Sous ses allures de blockbuster hallucinatoire se cache une réflexion profonde sur le processus de création. Ray Spass, alter ego cynique et autodestructeur de Morrison, incarne un créateur hanté par son œuvre, tiraillé entre l’inspiration divine et le vide absolu. Réalité et fiction, des concepts dépassés face à la rédemption et au sens de l’existence.
La narration déconcerte un peu, jouant avec les codes de la science-fiction et du méta-récit, multipliant les références à la physique quantique, à la philosophie et aux tropes hollywoodiens. Les lecteurs habitués à ses travaux les plus exigeants, comme The Invisibles ou Doom Patrol, retrouveront ici sa capacité à surprendre et déstabiliser.
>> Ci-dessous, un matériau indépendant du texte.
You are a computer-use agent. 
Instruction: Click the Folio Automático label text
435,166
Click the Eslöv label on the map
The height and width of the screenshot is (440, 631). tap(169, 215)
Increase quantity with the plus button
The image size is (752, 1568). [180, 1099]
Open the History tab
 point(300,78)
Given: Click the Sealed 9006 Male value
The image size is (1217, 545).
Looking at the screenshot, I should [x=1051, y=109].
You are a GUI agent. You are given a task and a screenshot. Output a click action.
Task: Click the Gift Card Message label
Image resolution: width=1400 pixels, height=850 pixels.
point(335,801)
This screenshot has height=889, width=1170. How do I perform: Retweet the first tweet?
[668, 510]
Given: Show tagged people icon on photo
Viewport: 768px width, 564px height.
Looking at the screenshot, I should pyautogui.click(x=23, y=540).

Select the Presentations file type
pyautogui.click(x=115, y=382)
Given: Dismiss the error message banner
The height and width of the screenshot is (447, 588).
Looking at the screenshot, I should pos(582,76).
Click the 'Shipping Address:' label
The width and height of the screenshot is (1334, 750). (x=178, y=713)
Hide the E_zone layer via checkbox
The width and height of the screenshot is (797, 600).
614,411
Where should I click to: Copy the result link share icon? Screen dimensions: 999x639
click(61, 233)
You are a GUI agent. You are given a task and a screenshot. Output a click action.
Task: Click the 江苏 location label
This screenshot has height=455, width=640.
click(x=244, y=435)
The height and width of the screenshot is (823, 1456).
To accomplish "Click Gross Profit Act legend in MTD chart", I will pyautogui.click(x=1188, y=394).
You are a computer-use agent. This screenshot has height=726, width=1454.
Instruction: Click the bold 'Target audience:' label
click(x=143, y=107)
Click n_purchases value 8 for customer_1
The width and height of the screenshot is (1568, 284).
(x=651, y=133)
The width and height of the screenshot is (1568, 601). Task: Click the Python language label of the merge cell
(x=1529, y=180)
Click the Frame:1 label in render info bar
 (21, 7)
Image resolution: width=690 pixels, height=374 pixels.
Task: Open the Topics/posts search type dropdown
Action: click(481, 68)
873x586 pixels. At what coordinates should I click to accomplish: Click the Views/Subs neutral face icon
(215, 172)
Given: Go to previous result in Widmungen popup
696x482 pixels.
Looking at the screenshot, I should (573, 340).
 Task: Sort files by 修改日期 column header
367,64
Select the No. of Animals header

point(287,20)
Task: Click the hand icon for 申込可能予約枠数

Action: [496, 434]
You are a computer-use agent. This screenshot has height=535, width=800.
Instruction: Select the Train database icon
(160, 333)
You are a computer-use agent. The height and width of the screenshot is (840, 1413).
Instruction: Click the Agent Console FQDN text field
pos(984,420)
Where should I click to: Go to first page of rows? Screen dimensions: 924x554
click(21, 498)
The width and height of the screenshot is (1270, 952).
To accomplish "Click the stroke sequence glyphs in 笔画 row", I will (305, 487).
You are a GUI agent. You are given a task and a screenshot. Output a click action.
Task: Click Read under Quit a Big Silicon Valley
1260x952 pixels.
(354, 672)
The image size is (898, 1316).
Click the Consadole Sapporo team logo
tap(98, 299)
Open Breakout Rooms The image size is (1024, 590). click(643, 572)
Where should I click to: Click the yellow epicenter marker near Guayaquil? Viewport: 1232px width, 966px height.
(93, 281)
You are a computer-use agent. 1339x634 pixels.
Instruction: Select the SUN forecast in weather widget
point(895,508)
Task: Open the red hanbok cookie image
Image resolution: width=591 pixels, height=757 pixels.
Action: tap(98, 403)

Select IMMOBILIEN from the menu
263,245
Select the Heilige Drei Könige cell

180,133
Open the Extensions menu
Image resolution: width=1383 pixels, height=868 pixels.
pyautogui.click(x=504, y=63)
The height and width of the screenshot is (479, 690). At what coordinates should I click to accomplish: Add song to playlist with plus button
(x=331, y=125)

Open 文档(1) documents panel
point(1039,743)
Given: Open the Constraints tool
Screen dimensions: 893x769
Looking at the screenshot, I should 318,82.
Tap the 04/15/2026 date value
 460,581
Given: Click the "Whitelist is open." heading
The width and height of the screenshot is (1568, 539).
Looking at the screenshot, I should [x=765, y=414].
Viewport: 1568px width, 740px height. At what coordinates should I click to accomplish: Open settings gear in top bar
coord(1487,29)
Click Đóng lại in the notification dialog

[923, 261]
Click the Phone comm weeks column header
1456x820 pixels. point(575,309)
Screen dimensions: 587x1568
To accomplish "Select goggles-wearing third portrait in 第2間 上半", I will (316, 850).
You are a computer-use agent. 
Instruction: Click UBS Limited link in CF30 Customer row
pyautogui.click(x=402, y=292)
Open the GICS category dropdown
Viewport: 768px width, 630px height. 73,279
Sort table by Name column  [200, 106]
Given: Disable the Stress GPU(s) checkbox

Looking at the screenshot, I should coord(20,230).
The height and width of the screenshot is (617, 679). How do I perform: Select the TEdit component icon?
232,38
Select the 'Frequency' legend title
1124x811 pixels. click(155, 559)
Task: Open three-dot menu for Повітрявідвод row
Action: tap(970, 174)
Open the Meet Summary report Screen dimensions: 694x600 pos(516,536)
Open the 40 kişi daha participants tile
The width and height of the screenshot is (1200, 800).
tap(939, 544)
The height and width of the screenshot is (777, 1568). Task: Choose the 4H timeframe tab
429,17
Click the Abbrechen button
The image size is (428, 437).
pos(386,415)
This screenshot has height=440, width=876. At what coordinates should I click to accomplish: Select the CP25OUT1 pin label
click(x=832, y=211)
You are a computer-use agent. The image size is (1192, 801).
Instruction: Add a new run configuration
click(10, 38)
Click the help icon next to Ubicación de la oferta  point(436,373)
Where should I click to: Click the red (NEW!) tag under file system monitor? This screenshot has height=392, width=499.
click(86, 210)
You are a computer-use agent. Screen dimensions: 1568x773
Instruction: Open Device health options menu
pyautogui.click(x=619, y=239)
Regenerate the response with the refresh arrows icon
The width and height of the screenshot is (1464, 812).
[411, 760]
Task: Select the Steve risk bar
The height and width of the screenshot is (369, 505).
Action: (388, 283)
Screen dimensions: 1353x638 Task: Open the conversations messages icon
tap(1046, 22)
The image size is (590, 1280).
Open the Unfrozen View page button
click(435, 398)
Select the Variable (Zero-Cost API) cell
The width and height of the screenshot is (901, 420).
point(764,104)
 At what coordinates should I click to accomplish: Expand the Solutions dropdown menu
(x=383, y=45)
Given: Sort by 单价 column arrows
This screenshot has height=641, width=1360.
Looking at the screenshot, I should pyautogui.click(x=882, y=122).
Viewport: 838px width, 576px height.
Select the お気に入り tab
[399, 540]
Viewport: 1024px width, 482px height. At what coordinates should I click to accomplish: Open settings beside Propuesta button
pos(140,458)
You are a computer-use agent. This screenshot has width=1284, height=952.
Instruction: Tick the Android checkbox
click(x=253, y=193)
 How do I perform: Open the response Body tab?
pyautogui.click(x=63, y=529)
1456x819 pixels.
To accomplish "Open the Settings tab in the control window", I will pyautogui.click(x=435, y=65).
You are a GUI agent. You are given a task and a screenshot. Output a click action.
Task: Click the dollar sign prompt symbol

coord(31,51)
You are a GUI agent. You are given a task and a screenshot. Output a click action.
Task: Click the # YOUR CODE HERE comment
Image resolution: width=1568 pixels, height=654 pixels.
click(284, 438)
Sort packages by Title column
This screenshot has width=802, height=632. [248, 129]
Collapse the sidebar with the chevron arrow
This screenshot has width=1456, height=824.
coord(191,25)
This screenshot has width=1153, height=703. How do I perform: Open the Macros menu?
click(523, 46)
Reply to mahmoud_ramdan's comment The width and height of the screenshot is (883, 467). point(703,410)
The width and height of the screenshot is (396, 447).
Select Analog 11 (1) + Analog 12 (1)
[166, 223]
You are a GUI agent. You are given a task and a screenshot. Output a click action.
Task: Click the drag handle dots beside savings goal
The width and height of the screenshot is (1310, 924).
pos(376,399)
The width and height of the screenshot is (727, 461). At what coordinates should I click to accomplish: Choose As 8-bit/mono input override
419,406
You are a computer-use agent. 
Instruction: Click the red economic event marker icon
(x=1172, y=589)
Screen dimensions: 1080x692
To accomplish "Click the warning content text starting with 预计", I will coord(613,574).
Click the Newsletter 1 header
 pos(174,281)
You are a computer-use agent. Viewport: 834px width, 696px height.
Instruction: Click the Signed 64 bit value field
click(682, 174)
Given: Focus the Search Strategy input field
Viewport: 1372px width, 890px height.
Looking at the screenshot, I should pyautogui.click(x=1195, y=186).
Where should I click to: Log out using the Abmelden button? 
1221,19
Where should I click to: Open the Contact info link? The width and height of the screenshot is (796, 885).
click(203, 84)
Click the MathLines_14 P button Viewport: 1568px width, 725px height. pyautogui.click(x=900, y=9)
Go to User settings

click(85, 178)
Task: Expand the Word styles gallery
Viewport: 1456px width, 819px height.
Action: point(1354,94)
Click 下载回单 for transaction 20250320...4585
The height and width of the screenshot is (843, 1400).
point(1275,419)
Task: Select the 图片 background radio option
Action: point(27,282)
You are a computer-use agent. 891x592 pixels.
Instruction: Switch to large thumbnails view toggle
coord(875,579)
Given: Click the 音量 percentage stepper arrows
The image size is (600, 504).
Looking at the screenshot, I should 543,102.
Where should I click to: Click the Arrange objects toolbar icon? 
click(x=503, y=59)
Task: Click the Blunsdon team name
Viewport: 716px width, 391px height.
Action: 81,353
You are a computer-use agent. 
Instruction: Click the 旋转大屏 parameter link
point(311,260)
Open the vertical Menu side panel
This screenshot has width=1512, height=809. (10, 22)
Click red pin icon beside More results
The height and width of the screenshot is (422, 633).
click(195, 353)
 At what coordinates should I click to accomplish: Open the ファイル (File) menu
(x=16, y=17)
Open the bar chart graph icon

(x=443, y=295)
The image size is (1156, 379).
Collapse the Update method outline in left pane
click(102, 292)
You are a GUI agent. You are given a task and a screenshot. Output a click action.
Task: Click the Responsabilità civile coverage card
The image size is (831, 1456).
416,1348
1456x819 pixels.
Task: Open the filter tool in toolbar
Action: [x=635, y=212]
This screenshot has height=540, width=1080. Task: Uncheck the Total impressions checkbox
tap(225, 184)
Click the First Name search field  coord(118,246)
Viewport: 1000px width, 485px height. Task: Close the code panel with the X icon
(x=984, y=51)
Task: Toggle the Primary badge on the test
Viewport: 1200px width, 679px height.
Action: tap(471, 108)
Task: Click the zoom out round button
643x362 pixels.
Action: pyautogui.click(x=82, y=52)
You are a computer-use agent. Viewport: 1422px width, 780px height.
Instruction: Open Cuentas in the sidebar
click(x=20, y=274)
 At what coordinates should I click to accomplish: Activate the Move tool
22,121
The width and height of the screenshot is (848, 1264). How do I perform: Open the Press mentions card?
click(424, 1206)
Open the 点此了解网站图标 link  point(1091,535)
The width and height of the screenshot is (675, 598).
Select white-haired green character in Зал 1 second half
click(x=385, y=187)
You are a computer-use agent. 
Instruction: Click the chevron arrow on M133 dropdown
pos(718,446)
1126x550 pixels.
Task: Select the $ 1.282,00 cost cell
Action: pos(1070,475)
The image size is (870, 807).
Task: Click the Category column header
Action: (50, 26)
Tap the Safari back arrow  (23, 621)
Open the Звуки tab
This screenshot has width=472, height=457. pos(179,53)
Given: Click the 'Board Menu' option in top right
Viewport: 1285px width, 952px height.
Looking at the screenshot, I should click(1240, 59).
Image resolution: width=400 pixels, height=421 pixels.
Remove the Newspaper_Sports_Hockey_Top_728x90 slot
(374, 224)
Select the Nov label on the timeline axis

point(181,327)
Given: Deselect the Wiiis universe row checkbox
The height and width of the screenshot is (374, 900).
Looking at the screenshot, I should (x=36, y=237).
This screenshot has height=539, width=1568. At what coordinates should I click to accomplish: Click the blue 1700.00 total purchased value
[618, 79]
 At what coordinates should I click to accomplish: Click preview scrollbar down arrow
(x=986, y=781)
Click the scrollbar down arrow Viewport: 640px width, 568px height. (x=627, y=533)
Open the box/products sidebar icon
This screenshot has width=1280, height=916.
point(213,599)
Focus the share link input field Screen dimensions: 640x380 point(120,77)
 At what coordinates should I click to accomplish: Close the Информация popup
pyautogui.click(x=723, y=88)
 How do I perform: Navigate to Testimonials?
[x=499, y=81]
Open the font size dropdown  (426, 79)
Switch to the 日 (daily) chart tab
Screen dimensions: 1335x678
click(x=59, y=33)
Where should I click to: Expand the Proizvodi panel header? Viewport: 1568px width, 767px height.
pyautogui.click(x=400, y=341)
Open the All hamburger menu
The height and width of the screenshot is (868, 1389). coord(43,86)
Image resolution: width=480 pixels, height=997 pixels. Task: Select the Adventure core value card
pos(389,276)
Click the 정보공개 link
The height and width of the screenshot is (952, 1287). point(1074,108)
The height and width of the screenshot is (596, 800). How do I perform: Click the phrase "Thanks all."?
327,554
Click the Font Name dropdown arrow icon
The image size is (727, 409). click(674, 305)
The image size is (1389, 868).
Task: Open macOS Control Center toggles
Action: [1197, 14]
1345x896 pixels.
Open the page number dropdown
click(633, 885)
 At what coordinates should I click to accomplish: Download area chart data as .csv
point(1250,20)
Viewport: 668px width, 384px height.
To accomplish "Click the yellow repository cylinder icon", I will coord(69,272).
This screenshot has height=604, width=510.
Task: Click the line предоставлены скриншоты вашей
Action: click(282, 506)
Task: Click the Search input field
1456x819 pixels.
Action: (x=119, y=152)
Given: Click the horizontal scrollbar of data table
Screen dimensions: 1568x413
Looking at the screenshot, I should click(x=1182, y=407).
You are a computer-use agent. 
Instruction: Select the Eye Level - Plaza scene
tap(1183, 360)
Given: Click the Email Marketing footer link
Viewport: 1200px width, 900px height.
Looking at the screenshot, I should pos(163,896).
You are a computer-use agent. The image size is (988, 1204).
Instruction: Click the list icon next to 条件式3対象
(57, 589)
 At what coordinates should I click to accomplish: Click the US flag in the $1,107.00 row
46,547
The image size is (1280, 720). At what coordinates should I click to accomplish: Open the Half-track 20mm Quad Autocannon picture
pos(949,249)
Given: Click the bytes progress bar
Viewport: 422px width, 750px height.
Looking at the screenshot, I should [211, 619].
Frazer Irving sublime le récit avec son style unique. Sa palette numérique, aux teintes saturées et contrastées, donne vie à un monde où la réalité semble constamment au bord de l’effondrement. Les décors futuristes et organiques, presque palpables, côtoient des personnages marqués par leurs failles. L’utilisation inventive de la lumière et des ombres accentue l’atmosphère oppressante et surréaliste de l’histoire.
Alors non, Annihilator n’est pas un comics facile d’accès — d’ailleurs, au sens propre : l’ouvrage est épuisé, disponible uniquement en occasion. L’écriture de Morrison, dense et cryptique, exige une implication totale du lecteur. Mais pour ceux qui osent s’aventurer dans cet univers, la récompense est à la hauteur. Plus qu’une simple histoire de science-fiction, c’est une méditation sur l’art, la folie et l’ultime question : pourquoi créons-nous ?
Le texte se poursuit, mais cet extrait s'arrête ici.